The initial tight formation applications, which qualify area wide producing zones, must meet the 0.1 md average permeability standard. However, once a producing zone is qualified any drilling or recompletion within the approved zone and area that meets the previous date criteria is not required to meet the 0.1 md test.

Because of the recent increase in tight formation applications, many producers are unaware they have production in approved or pending tight formation areas. Each producer should review his production to determine if any producing zones are within an approved tight formation area.

Subsequent NGPA applications within existing tight formation areas are relatively straightforward and may be filed by either the operator or any interest owner.
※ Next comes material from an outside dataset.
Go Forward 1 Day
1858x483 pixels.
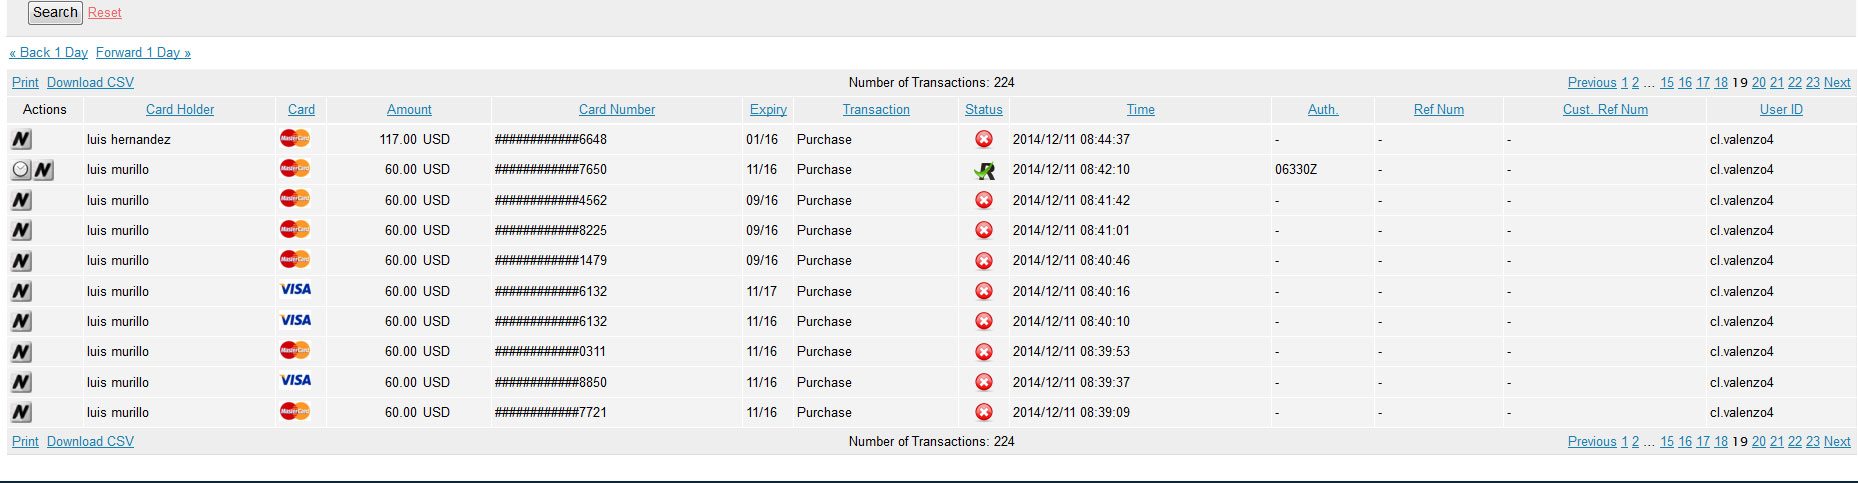click(x=143, y=52)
The state jurisdictional agencies or commercial services can provide location information for approved tight formation areas.

Under existing legislation the tax credit for tight formation gas is 52/MMBTU for production through 2002 and is not adjusted for inflation.

ECONOMIC BENEFITS

Nonconventional fuel tax credits may only be used to offset tax liability and are not applicable against alternative minimum tax (AMT).

However, at this writing legislation had been proposed that might allow more oil and gas producers exemptions from AMT. The tax credits flow to investors based on net revenue interests, and both corporations and individuals may benefit.

There are two major benefits to producers from nonconventional fuel tax credits.

First, the credits increase the revenue stream to investors not limited by AMT. In times of abnormally low gas prices the credits may meet or exceed actual gas prices.

Second, investors with AMT receive benefit from the increased value of their holdings if sold to parties without AMT.

The nonconventional fuel tax credit is now on an apply-for-it-or-lose-it basis. To qualify, you must spud, recomplete, and file your NGPA application on or before Dec. 31, 1992.

The Section 29 tax credit is an excellent and cost effective way for operators to quickly increase production and after-tax income for themselves and their eligible investors through 2002.

REFERENCES

  1. Department of Energy, Federal Energy Regulatory Commission Order 539, Docket No. RM91-8-000, Federal Register, Vol. 57, No. 73, Apr. 15, 1992, pp 13009-13017.

  2. FERC Order 539-A, Docket No. RM91-8-000, Federal Register, Vol. 57, No. 135, July 14, 1992, p 31123.

  3. Internal Revenue Service, letter ruling, LTR 9135028, May 30, 1991.

  4. IRS, Federal Register, Vol. 57, No. 65, Apr. 3, 1992, p. 11543.